Dodgy surface leaves Matildas in firing line
Melbourne City women's coach Rado Vidosic slammed the "dangerous" Epping Stadium surface and said the upcoming W-League fixture posed a threat to Matildas World Cup aspirants.
Players labeled the conditions "embarrassing" after Melbourne Victory hosted City in last Saturday's Melbourne derby, which the home side won 1-0.
Seven Matildas and several several international World Cup hopefuls are due to play on Epping Stadium in the January 27 clash between Victory and Sydney FC, headlined by Sky Blues quintet Caitlin Foord, Lisa De Vanna, Alanna Kennedy, Chloe Logarzo and Princes Ibini plus Victory pair Emily Gielnik and Laura Alleway.

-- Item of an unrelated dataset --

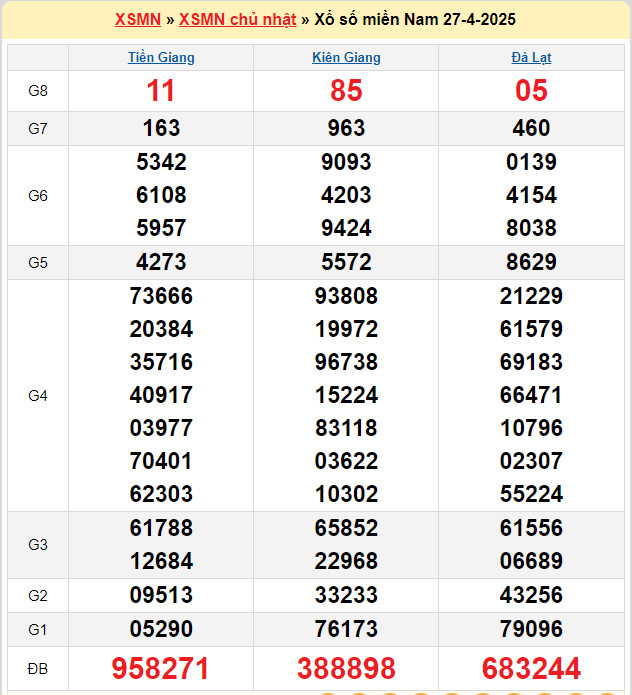Click the Kiên Giang province header link

[346, 58]
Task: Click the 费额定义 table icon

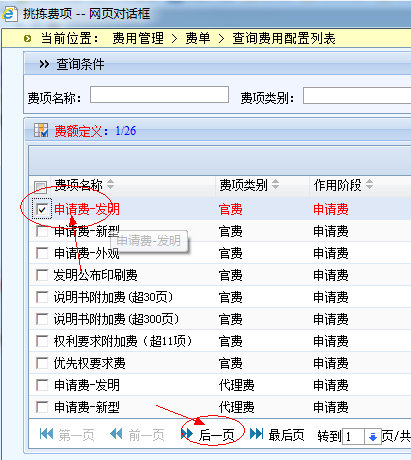Action: tap(41, 130)
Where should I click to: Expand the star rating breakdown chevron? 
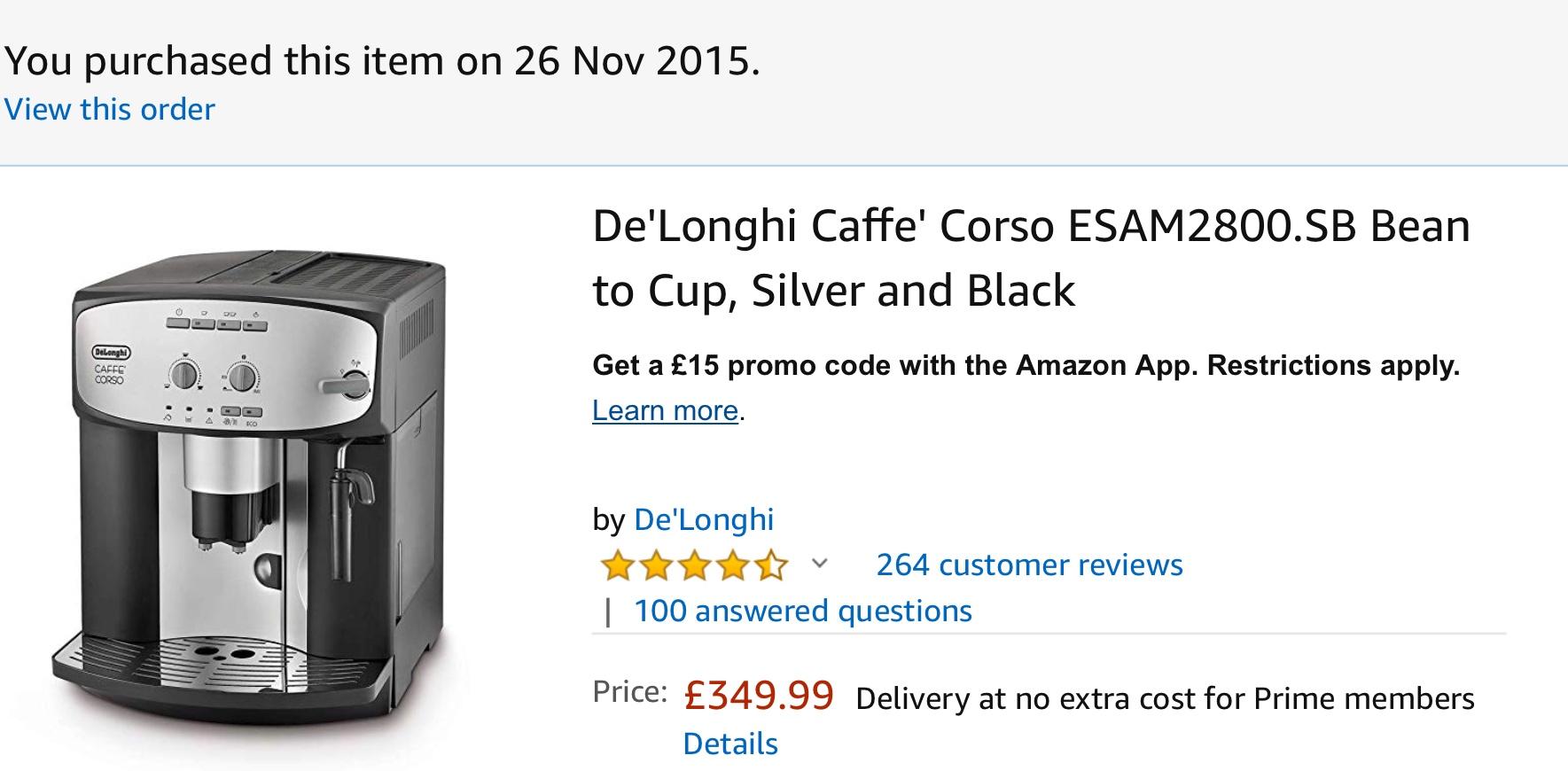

Vidosic, whose City team returns to a pristine AAMI Park surface for Friday night's double-header with Brisbane Roar, said players, including Alen Stajcic's Matildas, were being exposed to danger ahead of the 2019 World Cup, starting June 7.
"Absolutely not (safe to play the upcoming fixture). It was definitely not safe for us. So unless they improve it, I would suggest to take it somewhere else,'' Vidosic said.
"The surface was very dangerous - soft underneath, loose, uneven and lots of holes. I don't think we should promote the W-League on surfaces like that, especially when those games are televised across the world.
"We tried to talk to the (match) commissioner, the referees, tried to contact (FFA), we tried everything to help our national team to not get any more injuries because they've already got a few they must deal with.
"Whoever was looking after that field didn't really spend enough time (on the pitch) over Christmas, maybe they had holidays. There was no-one there to check the field, maybe because of the closeness to Christmas and New Year's."
Vidosic said the pitch not only posed a health risk - a youth league double-header also had to be moved because of inadequate changeroom facilities - but affected the quality of the match.
"Our girls were very sore 2-3 days after the game because of the uneven and soft surface, we had to change our training program to accommodate. Luckily we avoided any major injuries from the field,'' he said.
"The ball slowed down and girls had problems moving the ball from under their feet - the perfect example was Tameka (Butt's) one on one with the keeper when (the ball got stuck) under her feet."